O puçá ou rapiché é uma redinha presa a um  cabo, como as redes de pegar borboletas. Com ele são pegos peixinhos um a um, geralmente à noite, com a ajuda de uma lanterna.

A rede-de-cerco  tem argolas no fundo e por elas passa um cordão que ao ser puxado forma um saco onde os peixinhos ficam presos. Ela é  usada durante o dia para cercar cardumes que ficam debaixo das plantas.

Os peixinhos são colocados em cestas de palhas forradas de plástico e com a água de onde foram coletados e depois mantidos em viveiros sempre no próprio rio.

Os acarás-discos são os mais desejados para ornamentar aquários e por isso mereceram o título de “Rei do Amazonas”.

Milhões deles são vendidos para o mundo todo e garantem assim a vida dos povos ribeirinhos que, por sua vez, cuidam da floresta, casa de todos os seus habitantes.

 Veja em https://mamiraua.org.br

Acará-Disco – Foto Henrique Lazzarotto – Divulgação Instituto Mamirauá

A família dos acarás-discos

Em Amanã, ao final do ano, nos meses de novembro e dezembro, começa o tempo das chuvas fortes e das enchentes.

Até completar totalmente a cheia, as águas dos rios podem subir mais de 10 metros e vão formando novos habitats, oferecendo alimento e abrigo para a vida aquática.

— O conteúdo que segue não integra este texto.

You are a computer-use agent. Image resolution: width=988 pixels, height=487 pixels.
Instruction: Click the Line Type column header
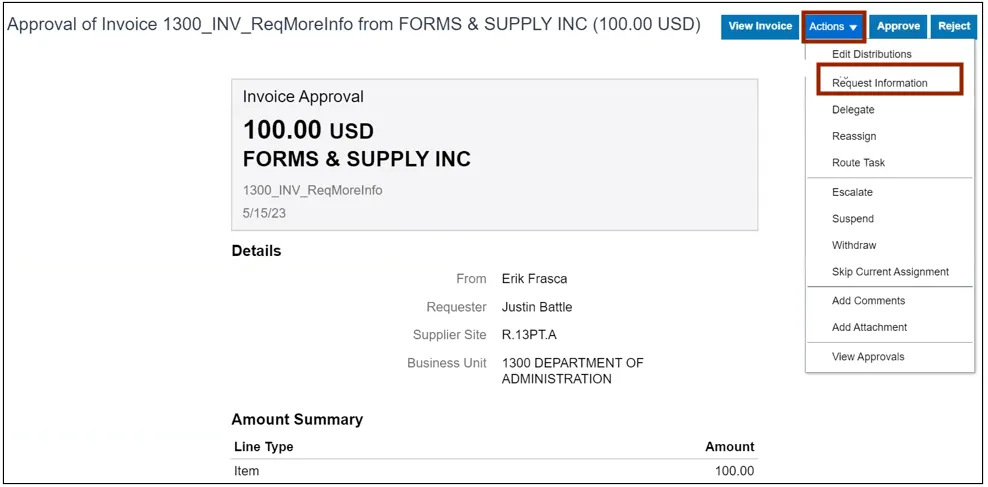tap(264, 447)
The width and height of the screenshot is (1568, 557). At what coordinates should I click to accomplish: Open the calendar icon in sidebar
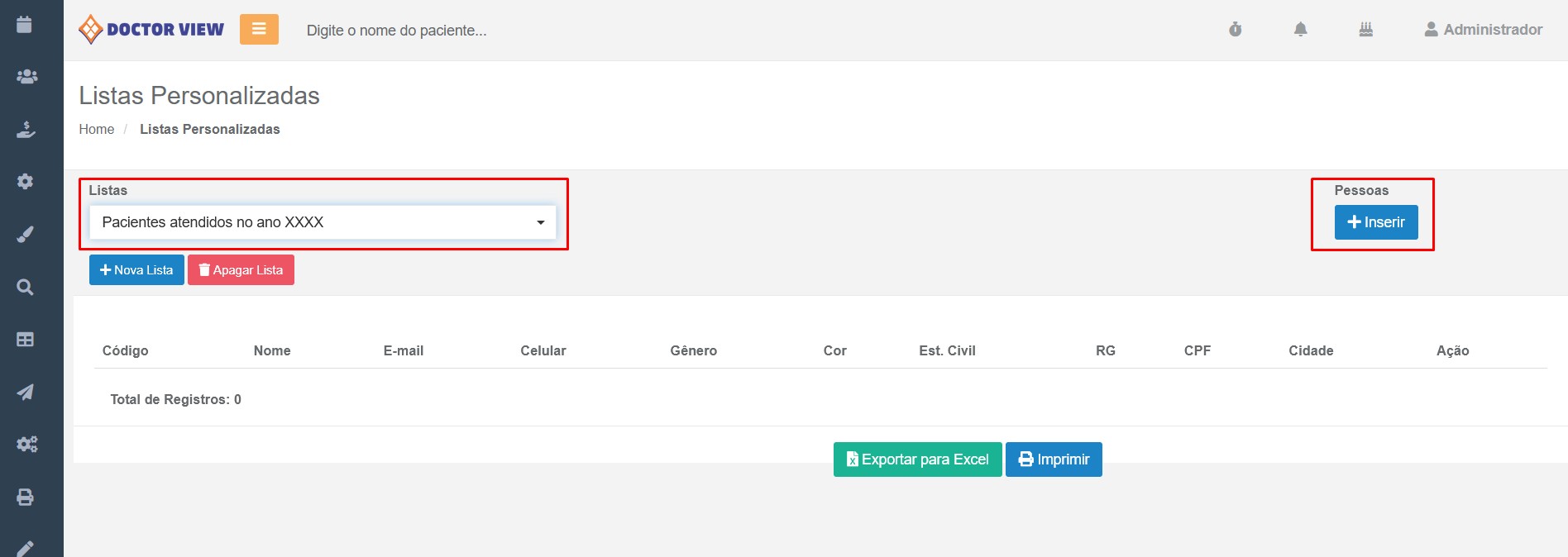pos(25,25)
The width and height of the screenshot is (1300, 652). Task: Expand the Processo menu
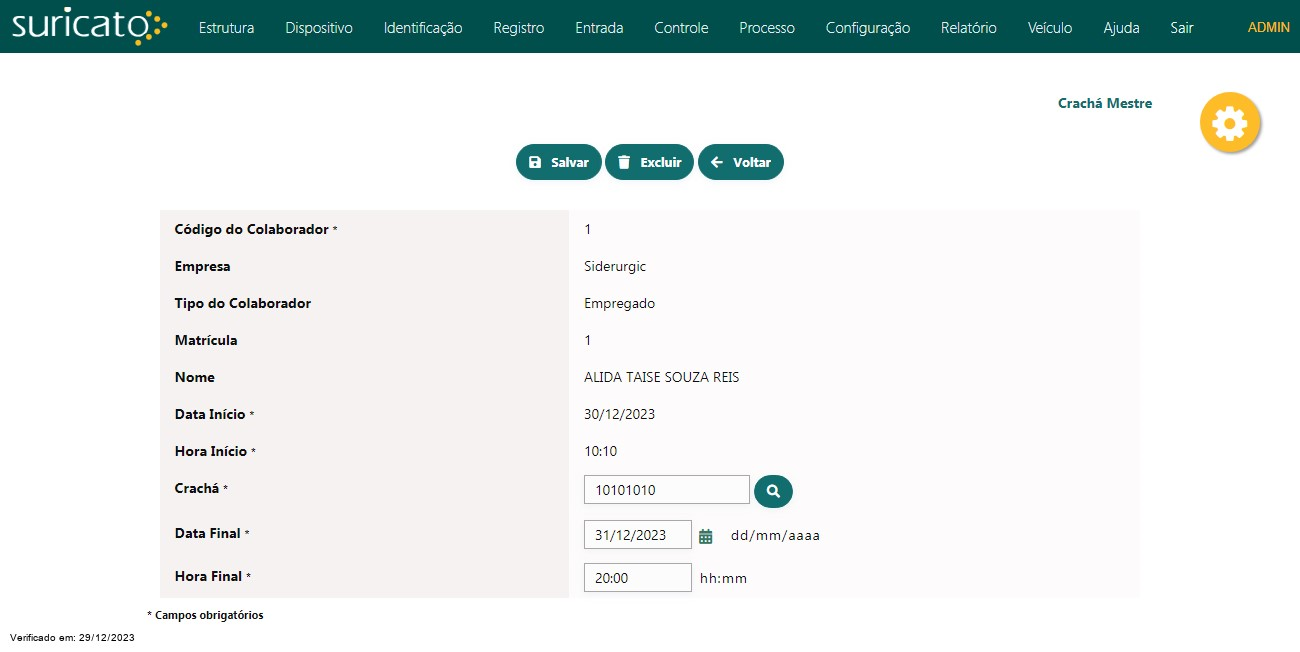click(767, 28)
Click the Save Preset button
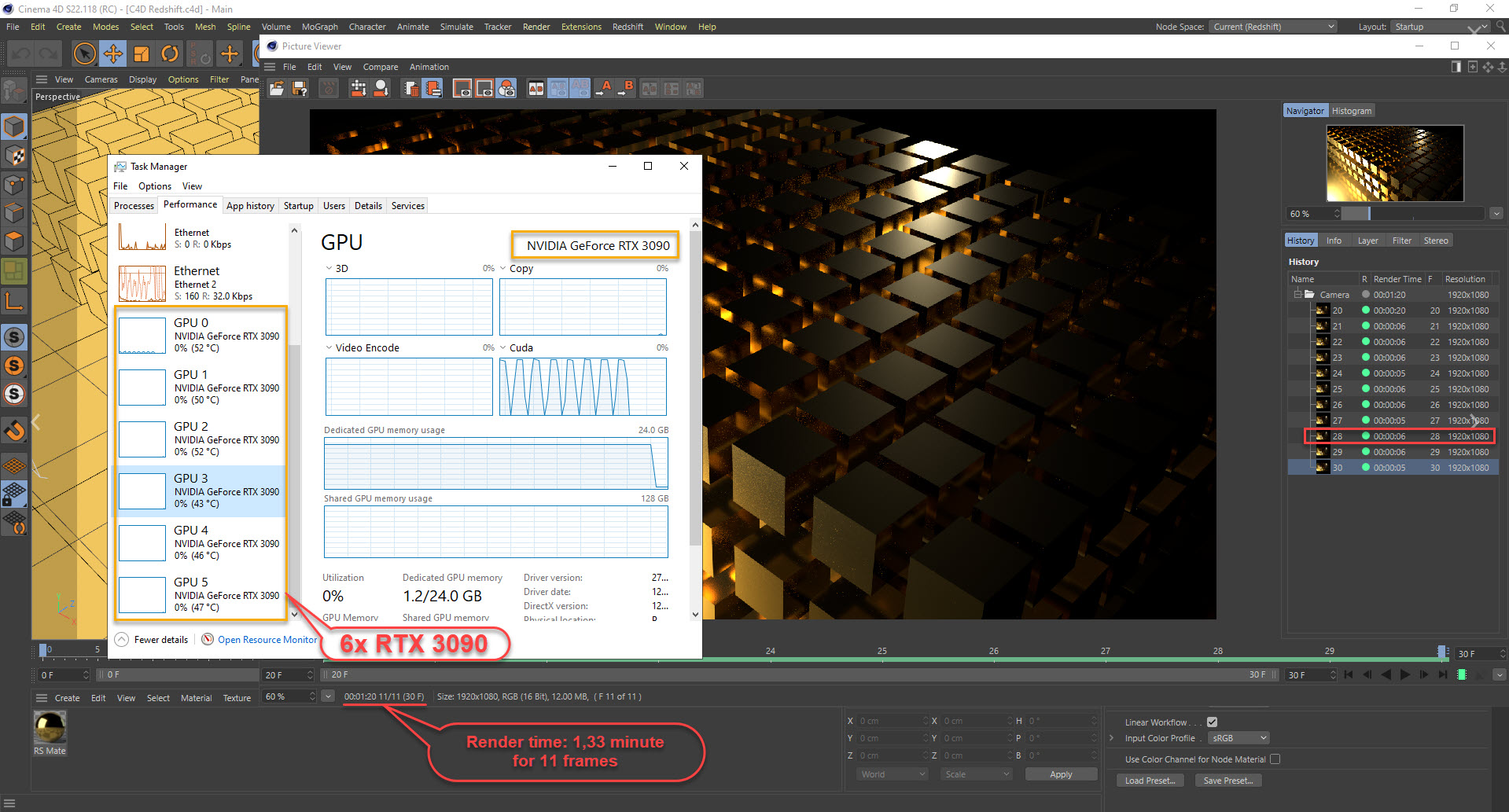This screenshot has height=812, width=1509. click(1227, 781)
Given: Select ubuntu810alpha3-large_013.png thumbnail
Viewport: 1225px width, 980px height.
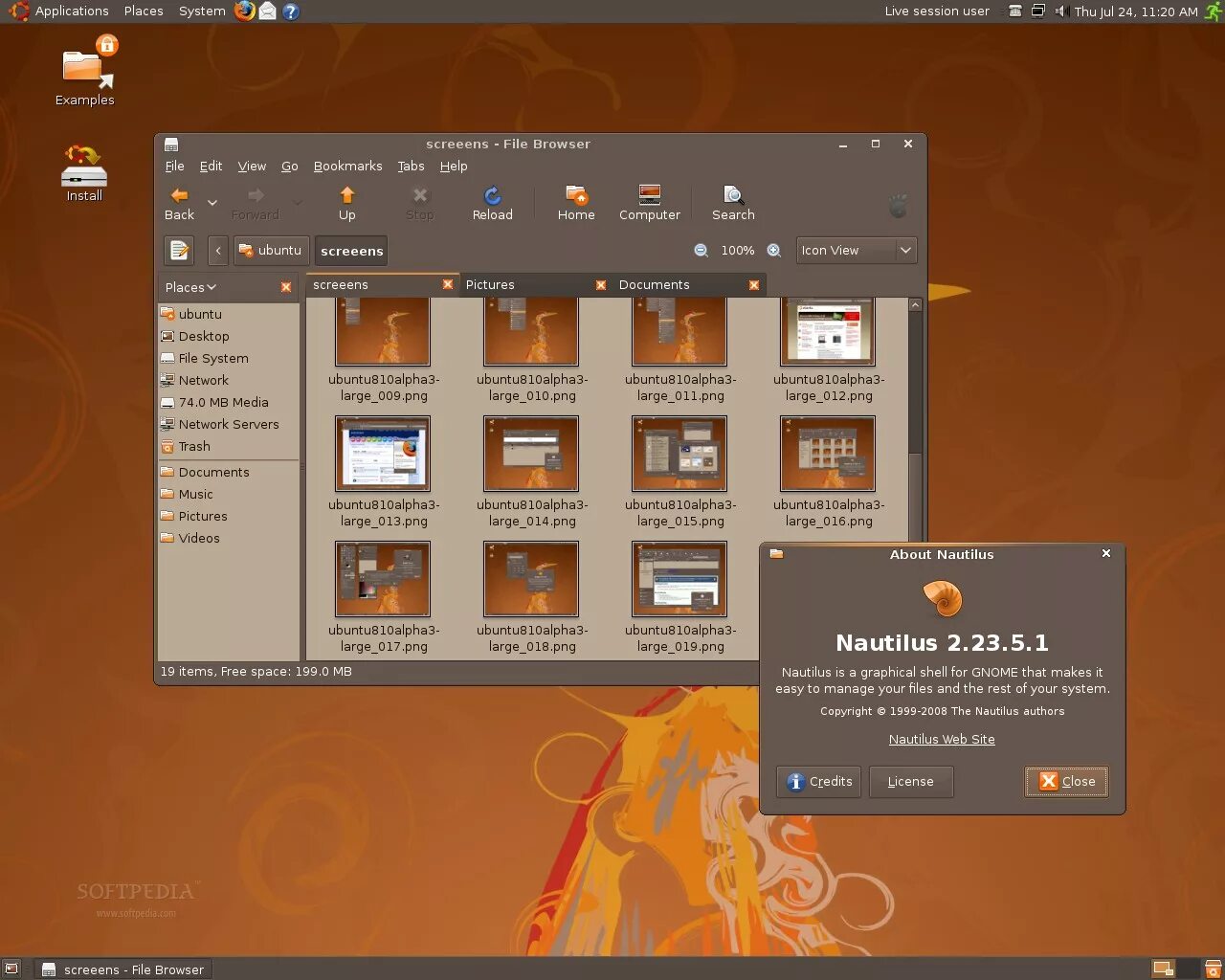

Nos igapós ficam entrelaçadas a vida terrestre e a misteriosa vida aquática. Os peixes se alimentam das frutas que caem e até pulam para alcançá-las nos ramos acima da água. Por incrível que pareça, lá do fundo do rio, eles passam a ser importantes dispersores das sementes que germinam quando a água baixa e renovam a floresta.

Casais de acarás-disco se escondem debaixo das raízes e troncos no fundo sombrio dos igapós e preparam uma superfície limpa, uma folha ou uma pedra, para a fêmea depositar cerca de 1000 ovos, que são fertilizados pelo macho. Nesse tempo ele fica agressivo para defender seu território e a família que vai se formar.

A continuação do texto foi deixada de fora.